> **TASK PROMPT**:
From the entries below, write out exactly the lines between the line holding "Instruction: Click the Share Center icon" and the line holding "The height and", inclusive, excluding any pictures.

> **Data entries**:
━━━━

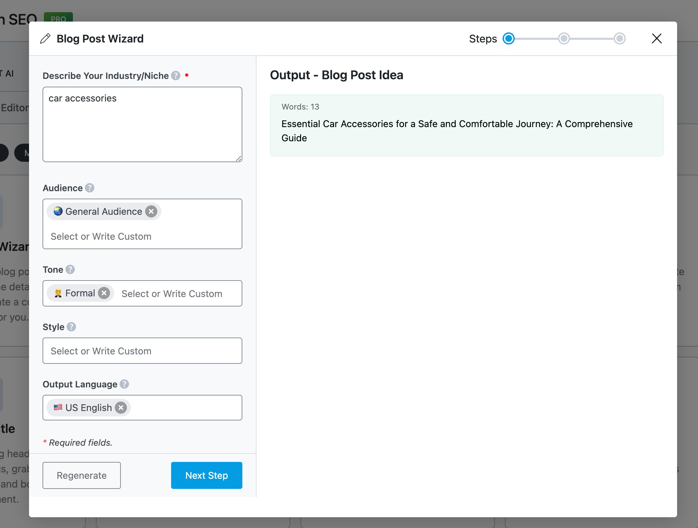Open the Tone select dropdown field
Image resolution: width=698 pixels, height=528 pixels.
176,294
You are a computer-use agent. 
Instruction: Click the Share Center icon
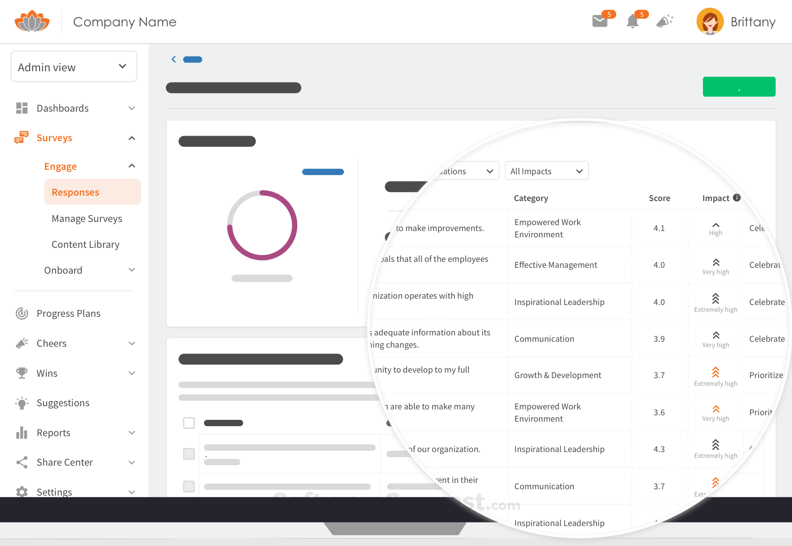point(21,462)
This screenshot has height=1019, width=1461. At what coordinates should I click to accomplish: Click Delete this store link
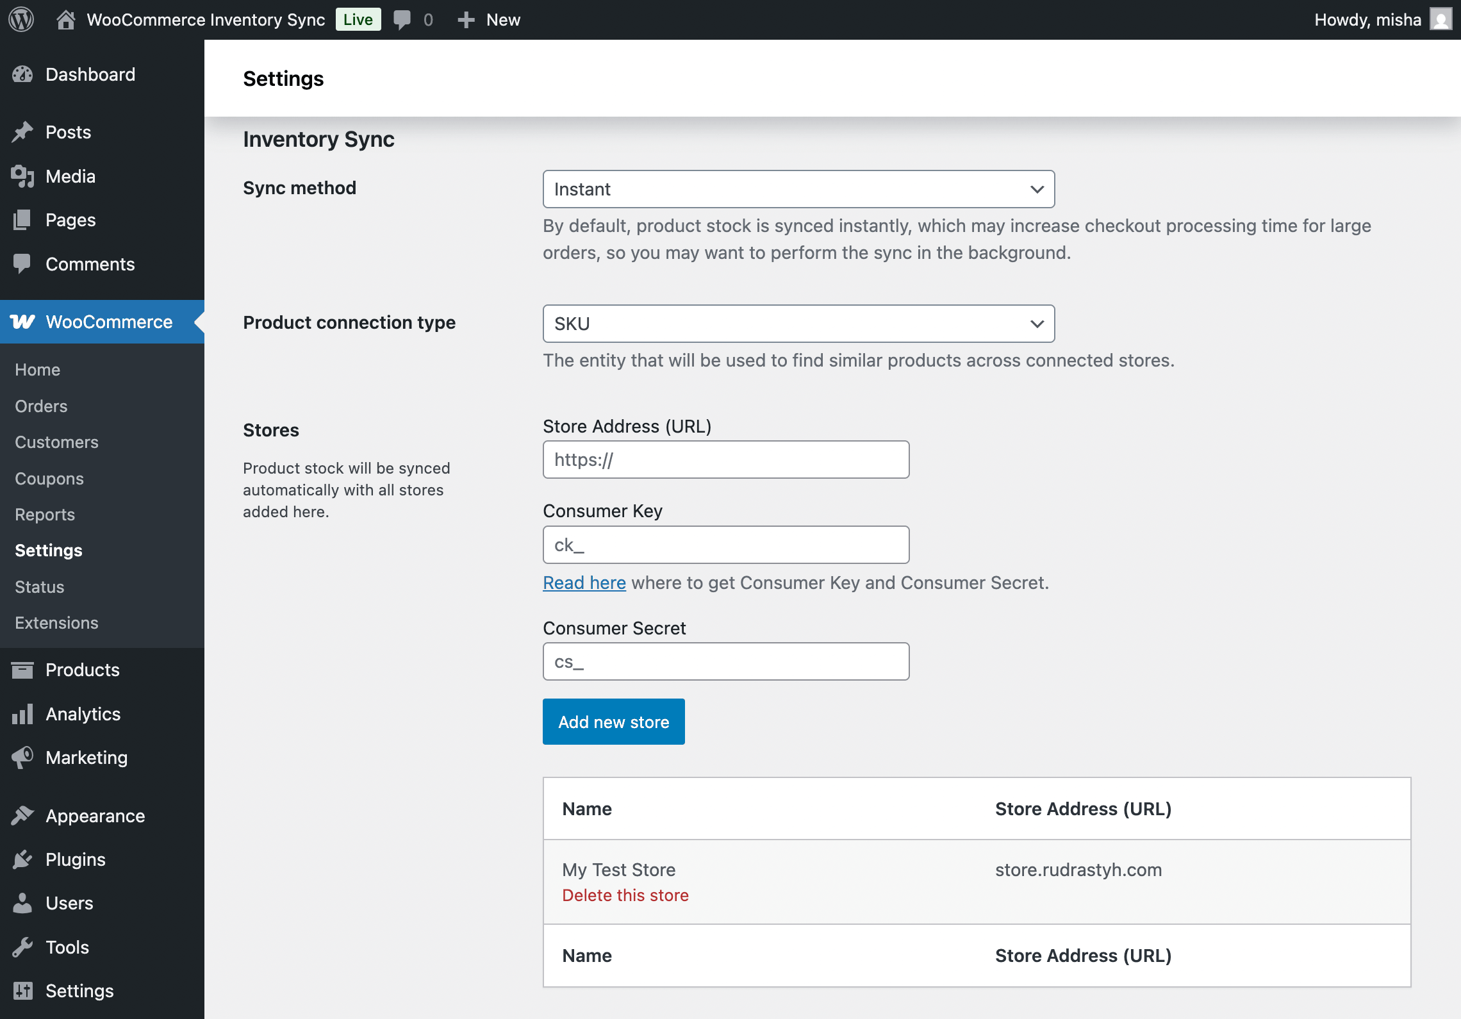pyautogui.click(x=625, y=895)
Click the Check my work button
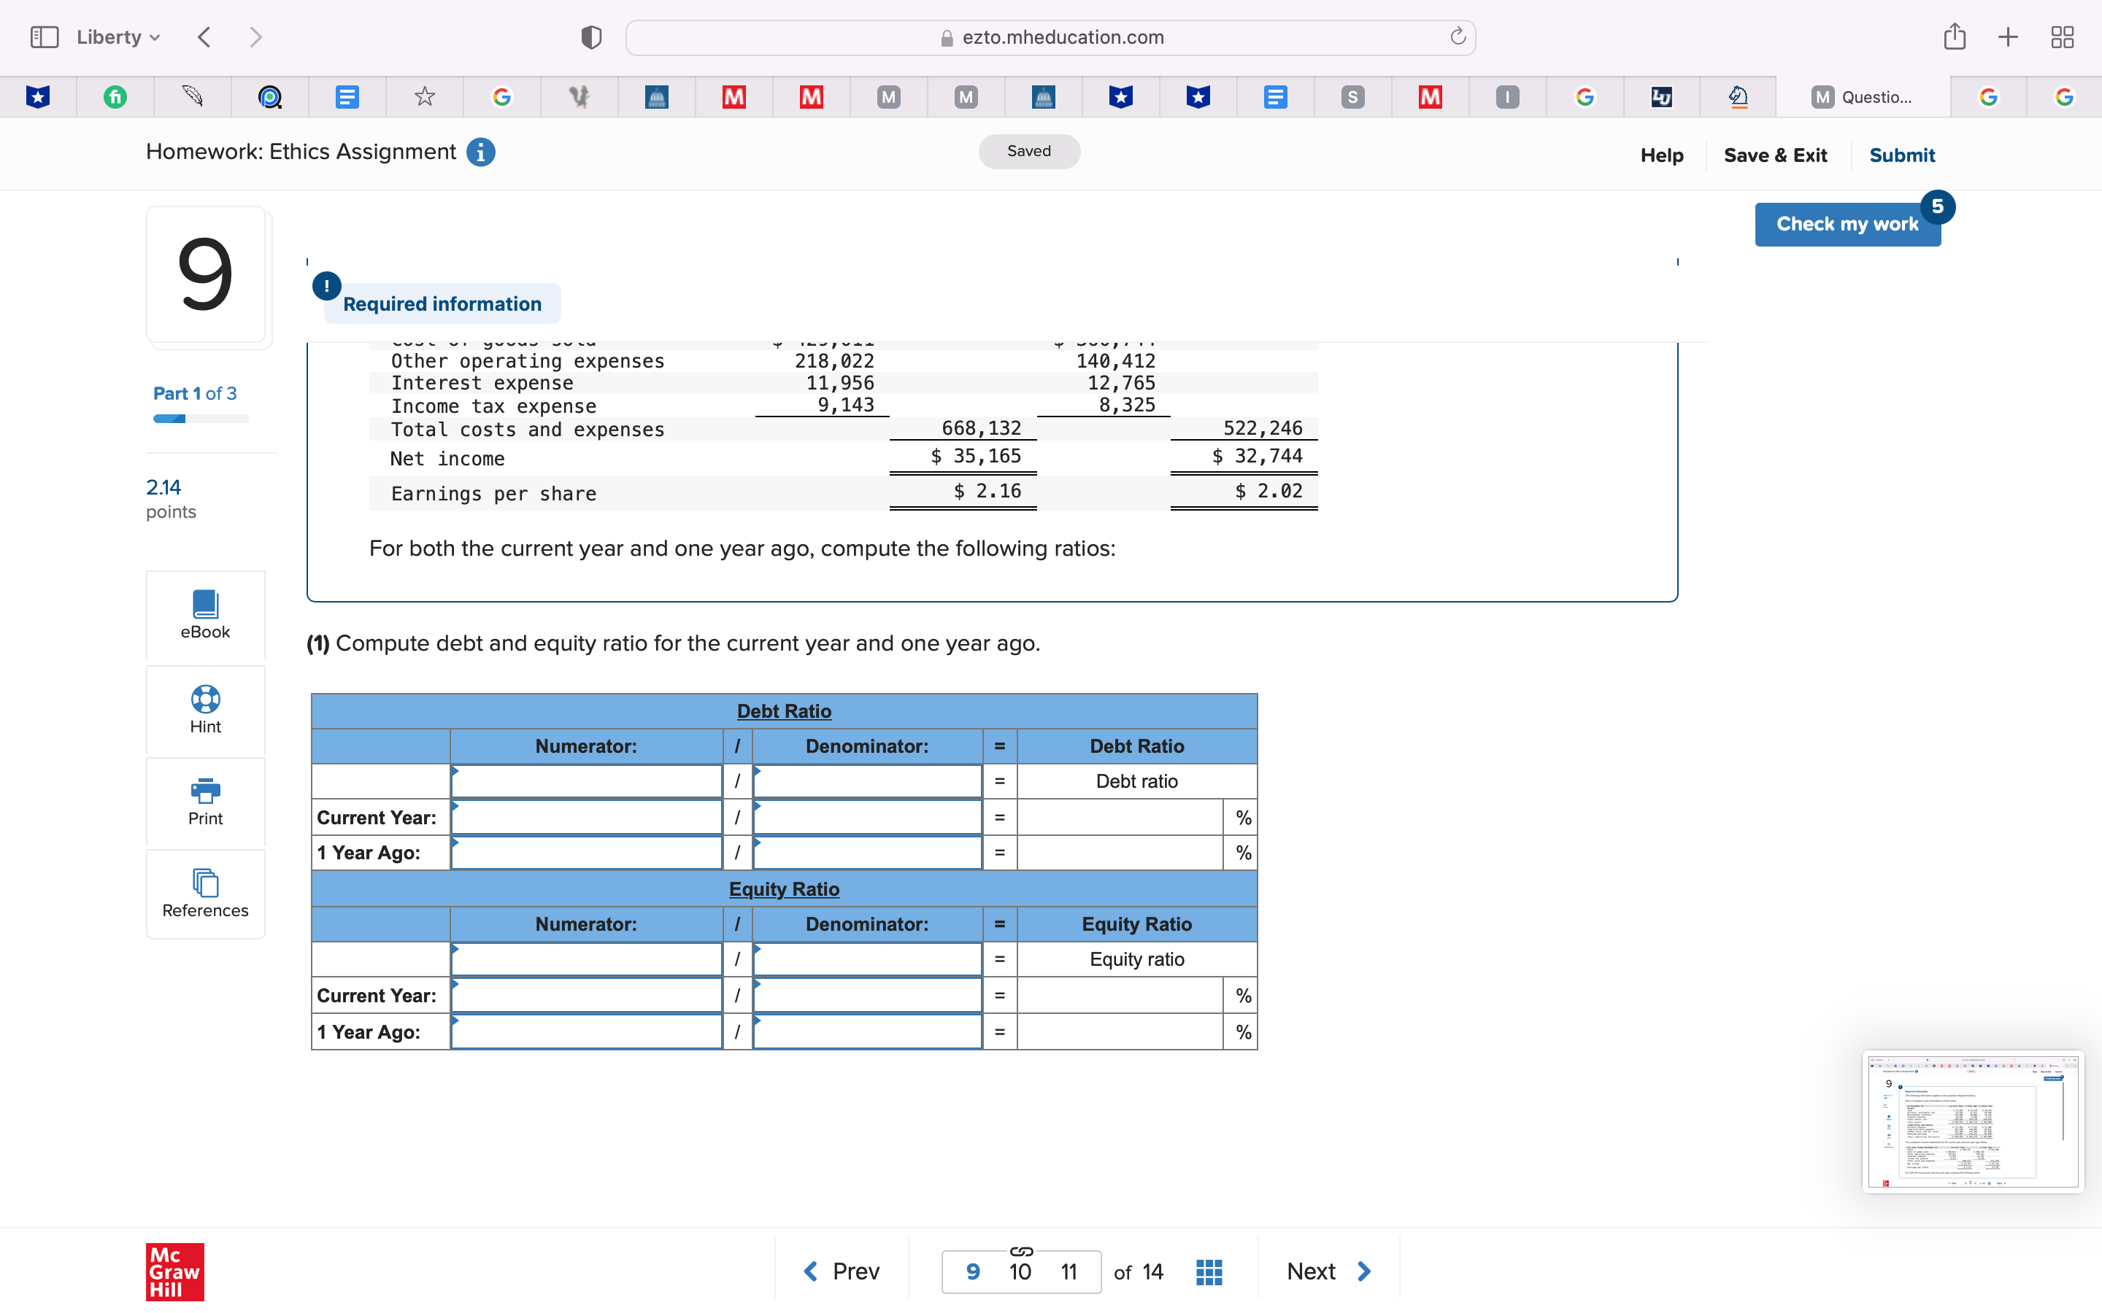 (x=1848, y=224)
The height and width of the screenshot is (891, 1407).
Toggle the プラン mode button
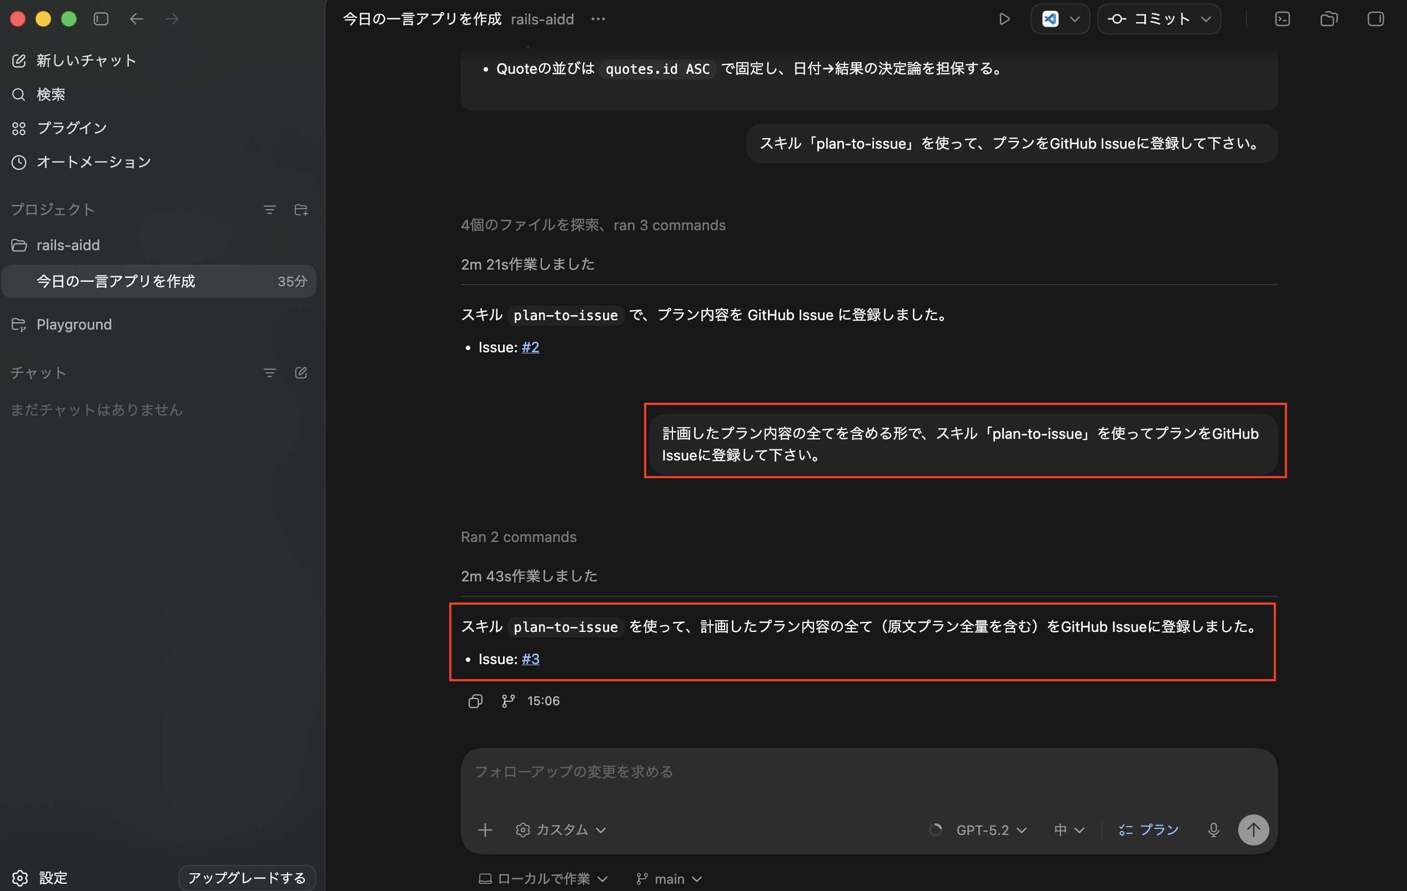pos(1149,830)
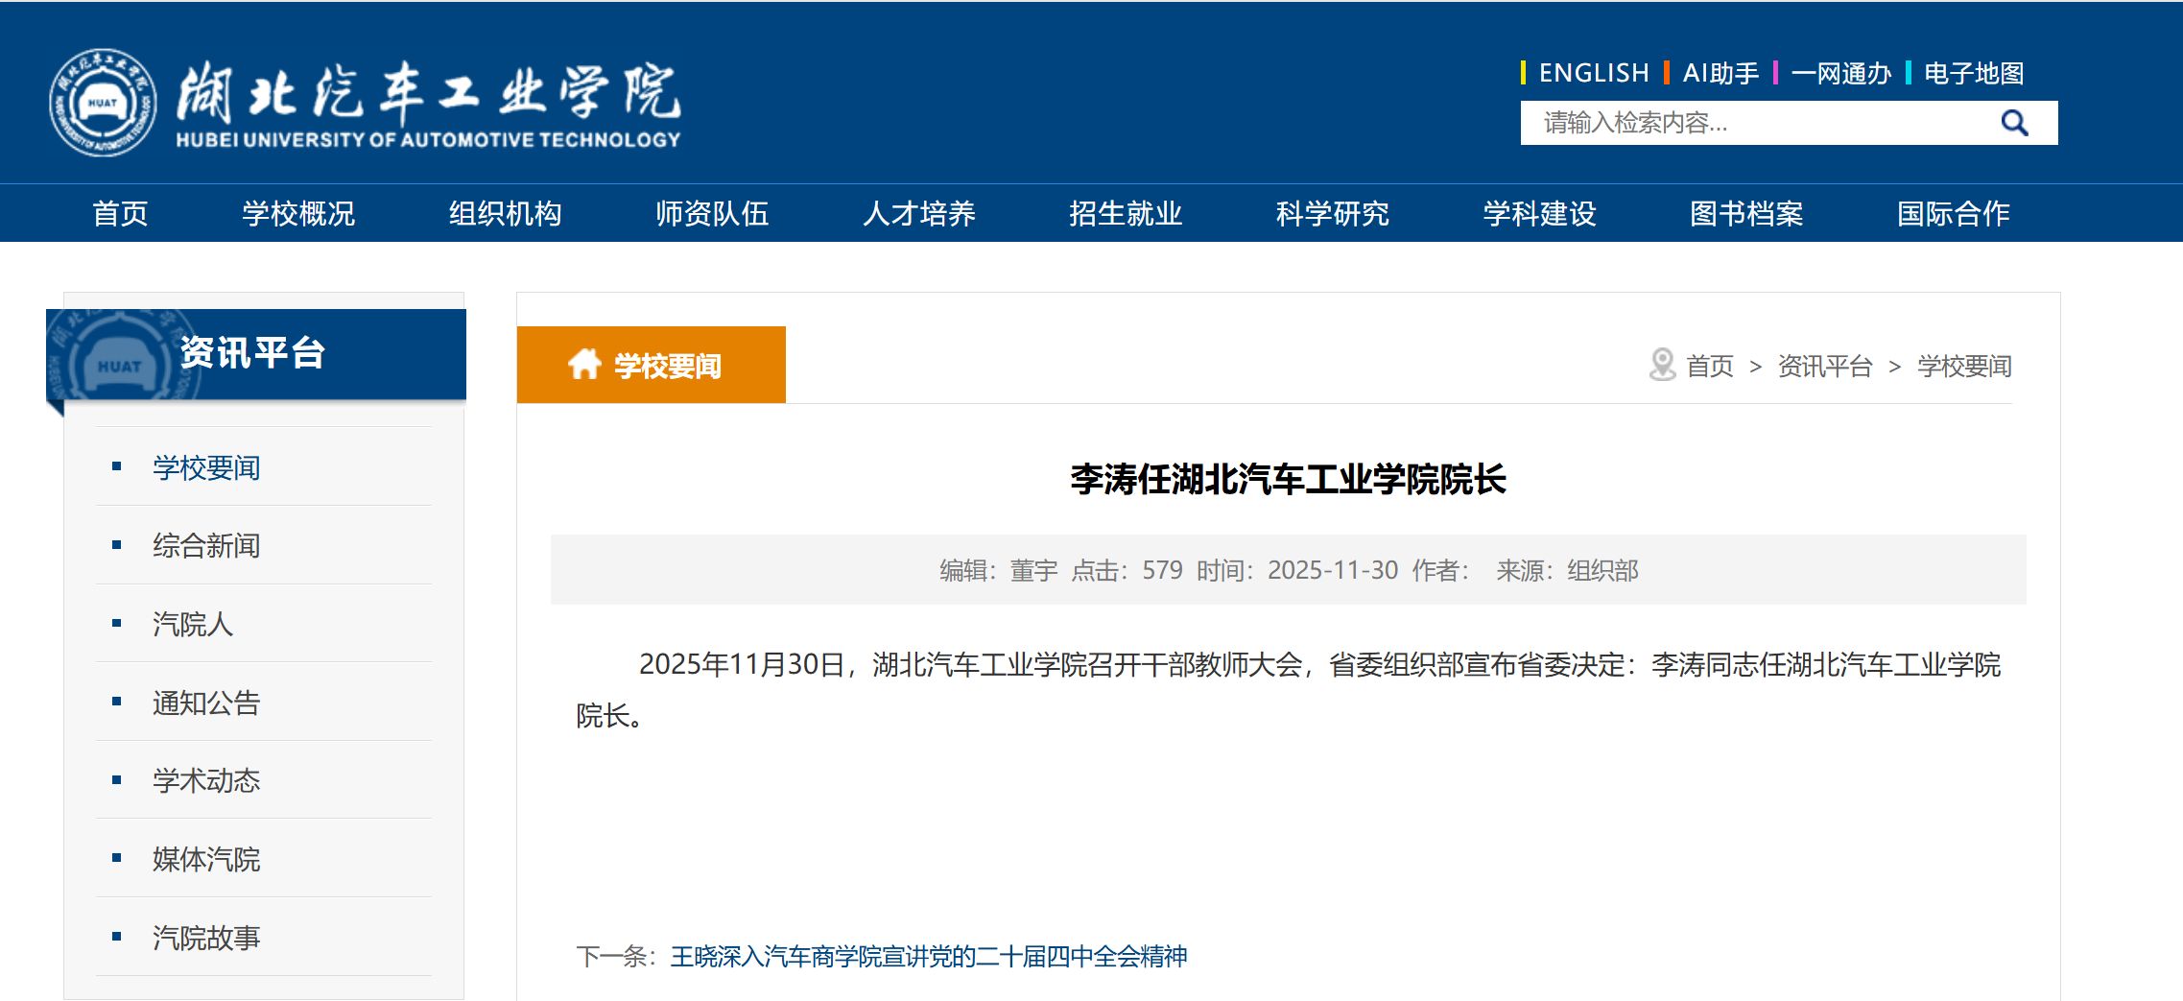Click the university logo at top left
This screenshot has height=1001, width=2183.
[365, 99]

━━━━

> **ANSWER TO THIS EXERCISE**:
Instruction: Click the Share Center icon
point(21,462)
This screenshot has height=1019, width=1461. At what coordinates should I click to accomplish: Click Delete this store link
pyautogui.click(x=625, y=895)
Click the Check my work button
 (x=1848, y=224)
The height and width of the screenshot is (891, 1407).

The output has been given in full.